Material de entrada

□ □ □

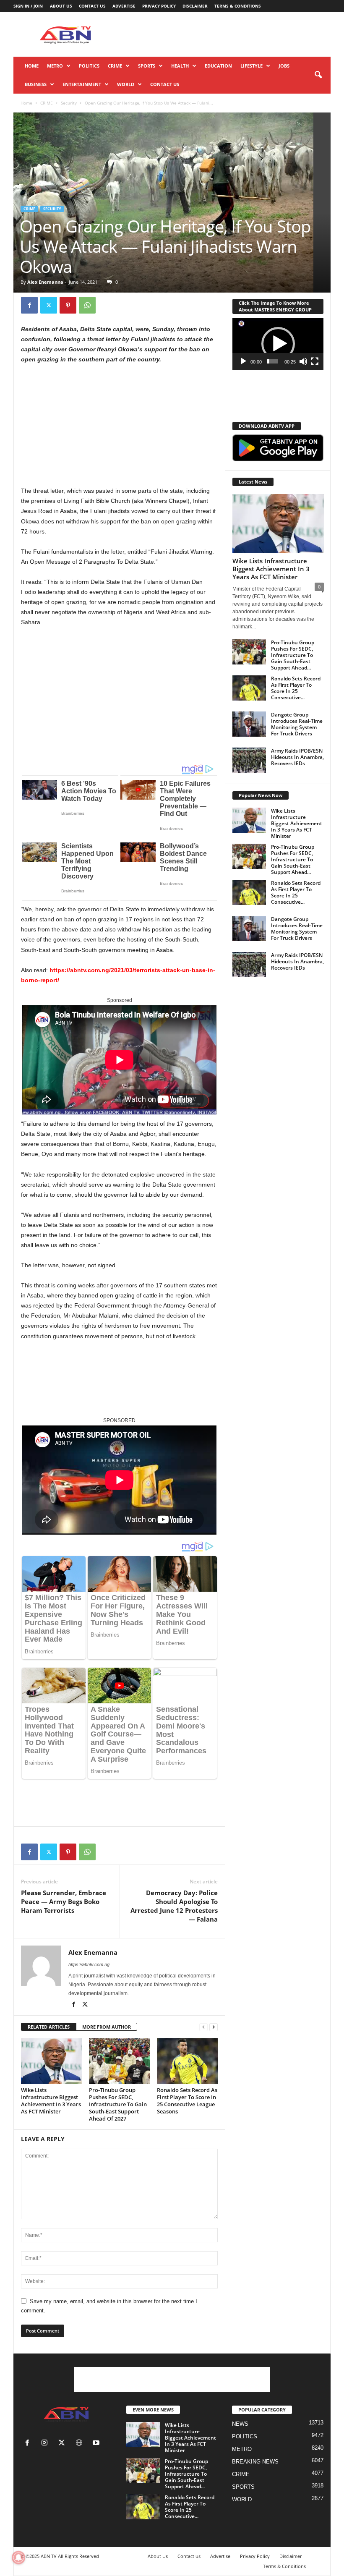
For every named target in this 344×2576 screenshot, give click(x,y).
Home (32, 66)
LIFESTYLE (251, 66)
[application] (277, 344)
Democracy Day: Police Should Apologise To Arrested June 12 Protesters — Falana (174, 1905)
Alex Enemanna (45, 282)
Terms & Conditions (237, 6)
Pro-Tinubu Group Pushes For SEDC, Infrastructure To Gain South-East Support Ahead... (292, 655)
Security (69, 103)
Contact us (92, 6)
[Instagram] (46, 2443)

□ □ □

Instrucción
Cita al pie de la letra todas las filas, sin incluir la imagen.

Solución del ejercicio
For every named target in this 344×2576 screenshot, give click(x,y).
Home (32, 66)
LIFESTYLE (251, 66)
[application] (277, 344)
Democracy Day: Police Should Apologise To Arrested June 12 Protesters — Falana (174, 1905)
Alex Enemanna (45, 282)
Terms & Conditions (237, 6)
Pro-Tinubu Group Pushes For SEDC, Infrastructure To Gain South-East Support Ahead... (292, 655)
Security (69, 103)
Contact us (92, 6)
[Instagram] (46, 2443)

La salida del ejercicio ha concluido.